| Yesterday, in West Jerusalem, a Palestinian suicide bomber detonated his bomb on a crowded early-morning bus. Eight people--actually nine, including the bomber himself-- were killed, and scores injured. What a tragedy. Here are some details about seven of these people.
I was in West Jerusalem exactly two weeks ago. When I visited Israel in 2002, I was glad to have the opportunity to take a few bus-rides, as I hoped it would show some sort of solidarity with my many friends in Israel who, I know, live with a constant level of dread that something like this may happen. On my most recent visit to Jerusalem, just two weeks ago, I didn't ride a bus. But I made a point of spending an evening walking over to Ben Yehuda Street and eating in a nice, popular restaurant there. The same sort of (perhaps ill-focused) "solidarity" at work.

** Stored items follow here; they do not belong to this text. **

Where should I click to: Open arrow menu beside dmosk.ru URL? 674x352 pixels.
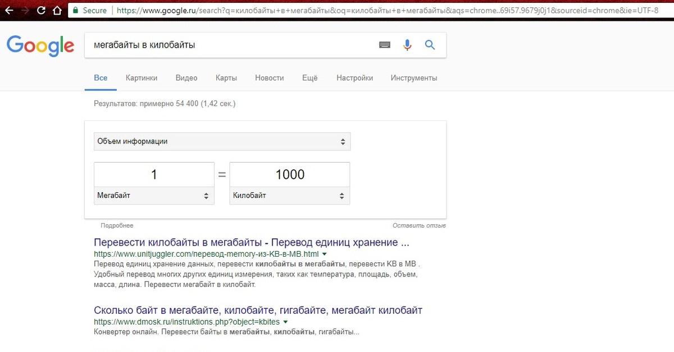pyautogui.click(x=285, y=322)
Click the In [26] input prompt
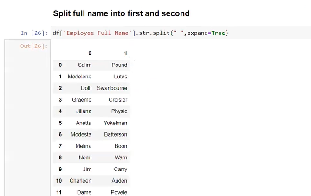Viewport: 311px width, 196px height. tap(34, 33)
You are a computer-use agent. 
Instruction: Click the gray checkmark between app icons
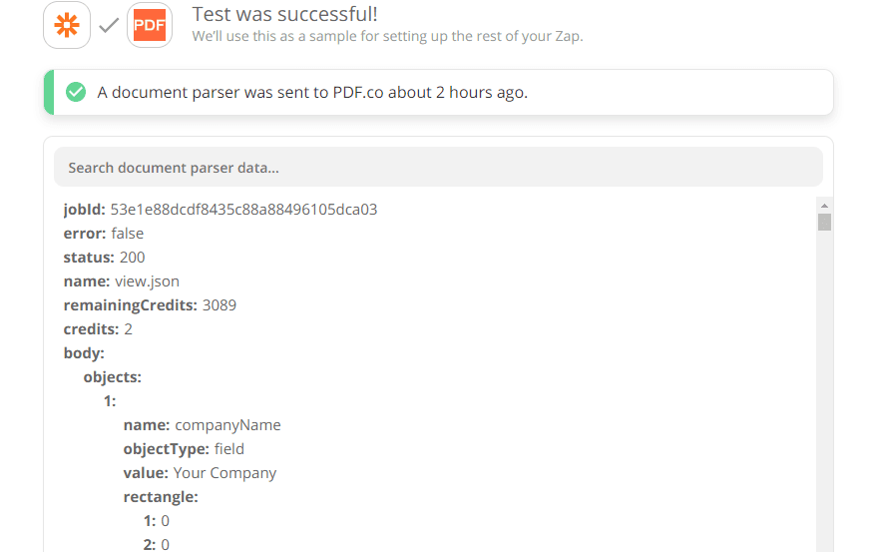(x=109, y=25)
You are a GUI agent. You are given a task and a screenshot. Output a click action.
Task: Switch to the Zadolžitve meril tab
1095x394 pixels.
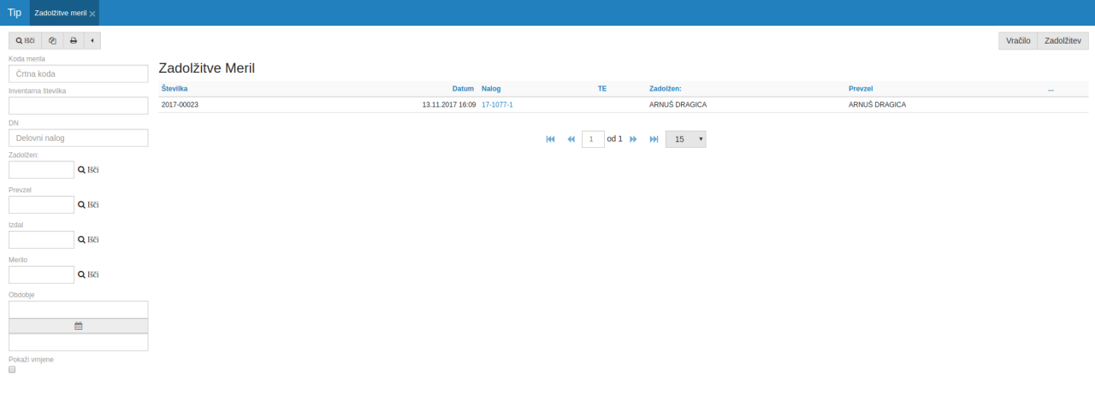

The Israeli government and, it seems, many people in Israel are vocal in making the case that the fear they suffer from the suicide bombers justifies many of the policies their government has adopted taken and continues to adopt toward (or against) the Palestinians. That includes the policy of not negotiating with Yasser Arafat's Palestinian Authority--on the grounds that the extremely hard-pressed PA is "not tough enough" on the militant organizations that organize the missions of the suicide bombers. It also, more currently, includes the government's pursuit of its present wall-building project in the West Bank.

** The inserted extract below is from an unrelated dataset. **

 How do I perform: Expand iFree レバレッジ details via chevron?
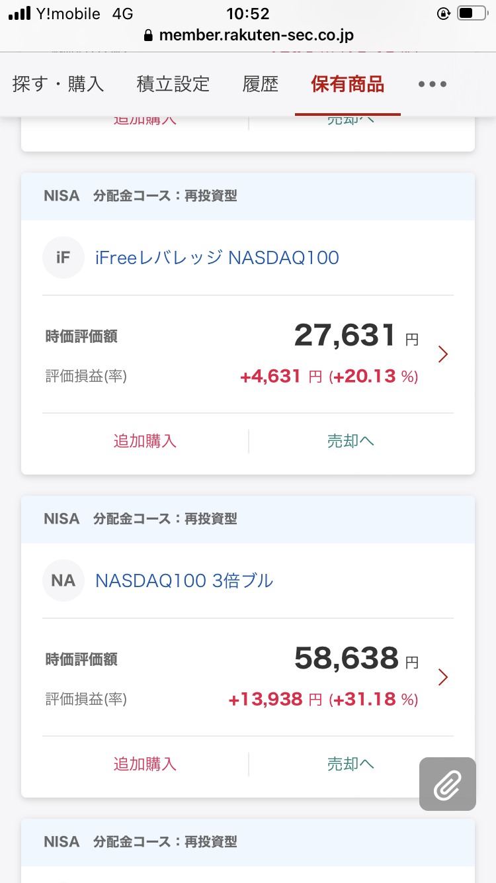coord(443,355)
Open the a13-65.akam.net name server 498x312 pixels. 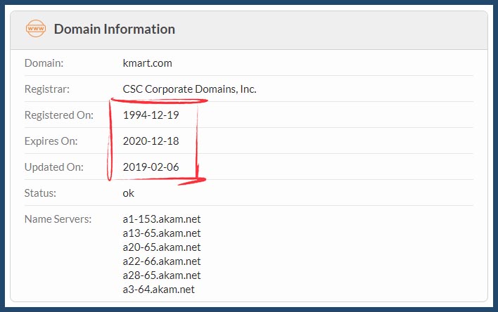(x=162, y=233)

I think I understand a little about how terrible it must feel to live in a country that is subject to periodic suicide-bomb assaults, many of them detonated in places filled with civilians. I have only spent a little time in Israel. But back when I was in Lebanon in the late 1970s, car-bomb attacks against "soft", civilian-packed targets were certainly one of the many tactics used by the (Israeli-backed) Maronite extremist organizations against the people of mainly-Muslim West Beirut. Like most of the other western journalists working in Lebanon at that time, I lived in West Beirut. I also had my children there. Yes, we were living within the bounds of an always unpredictable civil war (which was why I left the city, with my children, in 1981). Many horrendous things happened while I was there-- and of course, many even worse things, in 1982, after I was gone. But one of the things that happened periodically in West Beirut was certainly car-bombs. [...]

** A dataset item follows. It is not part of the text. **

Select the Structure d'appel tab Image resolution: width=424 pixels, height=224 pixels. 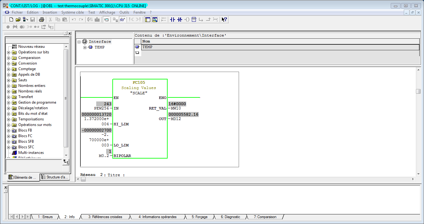55,177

However, it is also quite appropriate to start asking some realistic questions about this whole phenomenon of Palestinian suicide-bombings of Israeli civilians that are, it seems to me, too seldom asked in most western media. Questions like these:
- Is there something about these types of attack that makes them uniquely different from any other form of assault against a society, and if so, what is it?
- Do the "special" attributes of this form of attack justify "special" forms of response against those judged responsible for such attacks?
- How broadly or narrowly should such "responsibility" be ascribed?
- Given that during the current Palestinian intifada more than four times as many Palestinian minors as Israeli minors have been killed (and we might assume that the proportion of "civilians" of all ages killed on each side is roughly similar) can we say that Israel's actions against the Palestinians--inasmuch as they are claimed to be "in response to" Palestinian violence against Israelis--have actually been proportionate?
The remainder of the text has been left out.